Cracking of rubber-plastic insulation layers is a common quality problem in air conditioning, chilled water, and refrigerant piping systems. This issue not only affects appearance but also compromises anti-condensation and insulation performance, and in severe cases, can lead to localized corrosion and increased energy consumption. The following is a systematic analysis of the main causes of cracking in rubber-plastic insulation layers from the perspectives of materials, design, construction, and the operating environment.

First, stress-induced construction is a core cause of cracking. When installing rubber-plastic insulation pipes or boards, if the material is stretched, forcibly aligned, or compressed to achieve a perfect fit, the initial stress is "locked" within the insulation layer. During system operation, temperature changes cause normal thermal expansion and contraction of the material, and these initial stresses gradually concentrate at joints or corners, eventually leading to cracking or joint breakage.

Second, improper joint treatment is also a common contributing factor. Uneven joint cuts, loose seams, or uneven adhesive application can make the joints weak points in the structure. When rubber and plastic materials experience slight shrinkage or vibration during operation, the joints are most prone to failure first, leading to cracks that propagate along the seam direction.

Third, improper selection or use of adhesives directly affects the integrity of the rubber and plastic insulation layer. If the adhesive is incompatible with the rubber and plastic material, or if its temperature and aging resistance are insufficient, the bonding strength will decrease after a period of use, causing the joints to gradually loosen and crack under external force or temperature differences.

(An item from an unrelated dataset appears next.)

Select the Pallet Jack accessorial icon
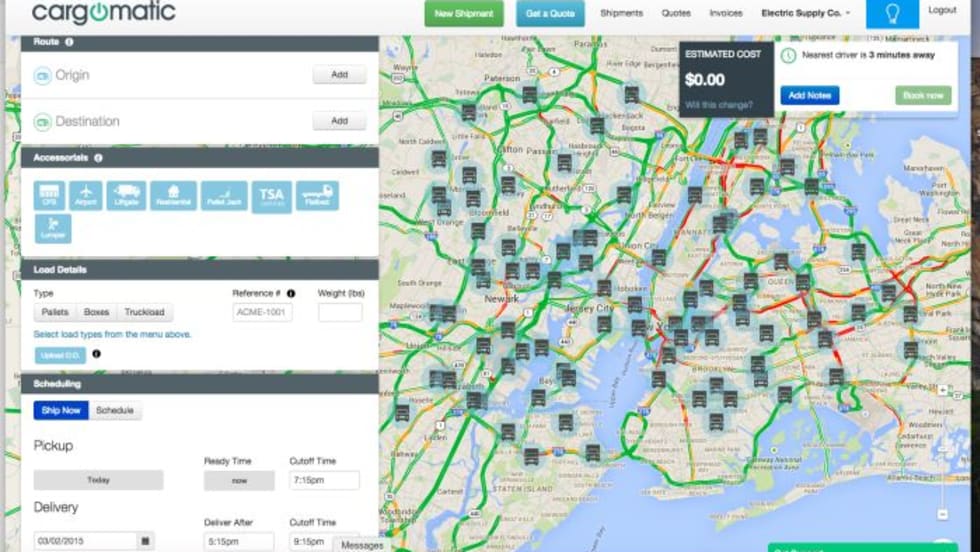 coord(224,195)
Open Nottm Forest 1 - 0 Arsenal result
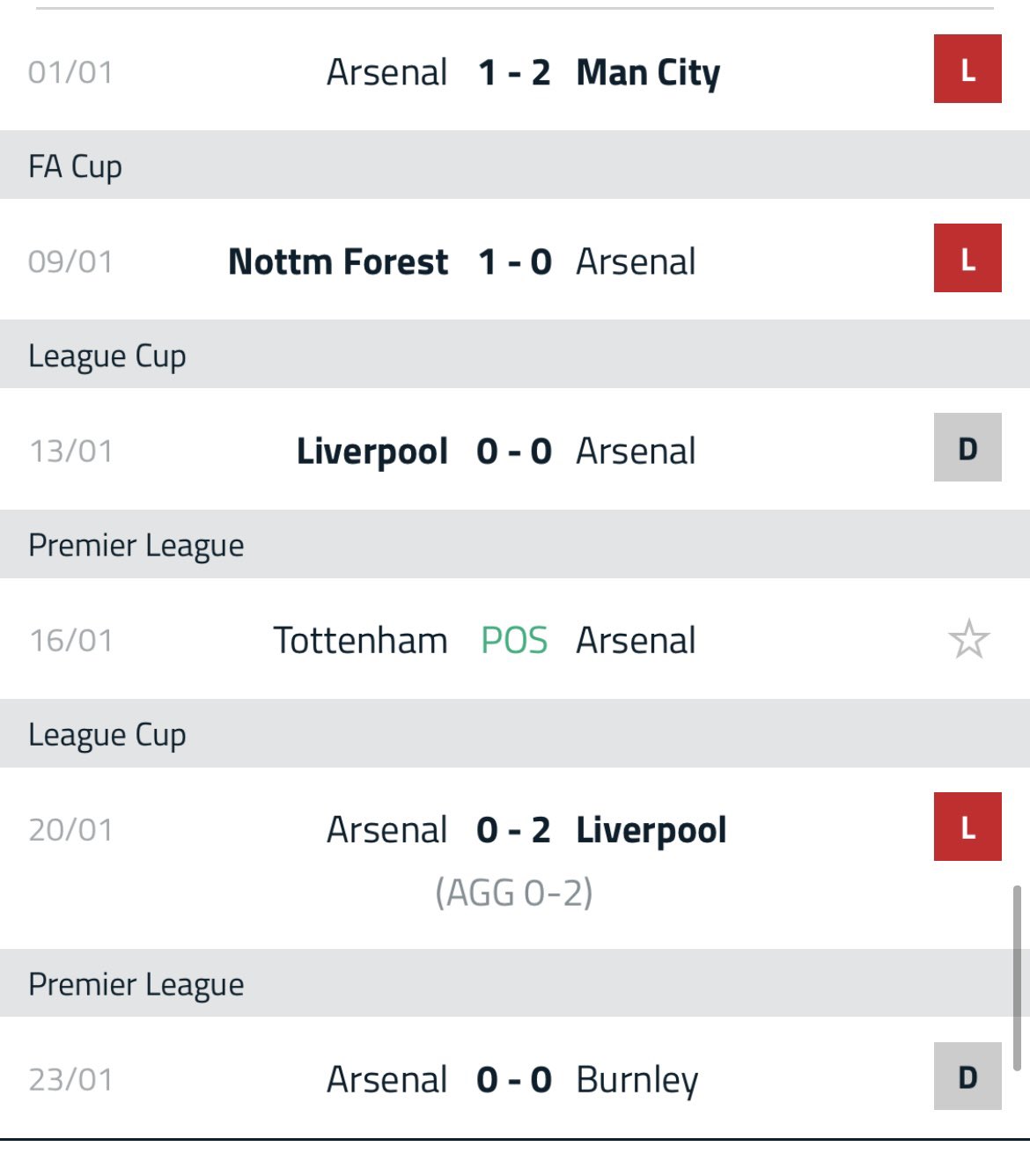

Fourth, environmental factors causing material aging cannot be ignored. Long-term exposure to ultraviolet radiation, high temperatures, or ozone will cause rubber and plastic materials to age, harden, and lose elasticity. When the material's flexibility decreases, its ability to adapt to deformation weakens, and even normal thermal expansion and contraction can trigger cracks, especially in outdoor and high-temperature areas such as computer rooms.

Fifth, mechanical compression and external forces are also important factors leading to cracking. In areas such as supports, clamps, and wall sleeves, if the rubber and plastic insulation layer is compressed for a long time, the local thickness decreases, and the material is under high stress, making it prone to cracking at edges or areas of concentrated stress.

Sixth, improper selection or insufficient thickness can amplify the risk of cracking. An excessively thin rubber-plastic insulation layer has limited buffering capacity under temperature changes and vibration conditions, making it more prone to cracking due to stress concentration. Simultaneously, products with unstable density and quality, and uneven internal material structure, will also reduce overall crack resistance.

Seventh, unsuitable construction environment conditions can also create hidden dangers. Construction in low-temperature, high-humidity environments makes it difficult for adhesives to fully cure. While the joints may appear strong initially, they are prone to gradual cracking after operation.

In summary, cracking of rubber-plastic insulation layers is often not caused by a single factor, but rather the result of multiple problems. Among these, stress-induced construction, inadequate joint treatment, and material aging are the most significant causes. By selecting appropriate materials, standardizing cutting and bonding processes, avoiding tensile installation, and strengthening protective measures, the probability of cracking in rubber-plastic insulation layers can be effectively reduced, ensuring the long-term stable operation of the system.